▸ What you have to do
Transcribe, without alteration, the line that includes "Screen dimensions: 392x277" and each line after it until the records end, omitting all that precede it.

▸ Recorded data
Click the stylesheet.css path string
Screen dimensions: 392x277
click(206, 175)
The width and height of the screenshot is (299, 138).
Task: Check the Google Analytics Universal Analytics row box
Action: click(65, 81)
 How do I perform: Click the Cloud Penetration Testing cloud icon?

▸ Reply
Screen dimensions: 392x277
click(206, 175)
The width and height of the screenshot is (299, 138).
Task: Check the Google Analytics Universal Analytics row box
Action: click(65, 81)
 How do I perform: Click the Cloud Penetration Testing cloud icon?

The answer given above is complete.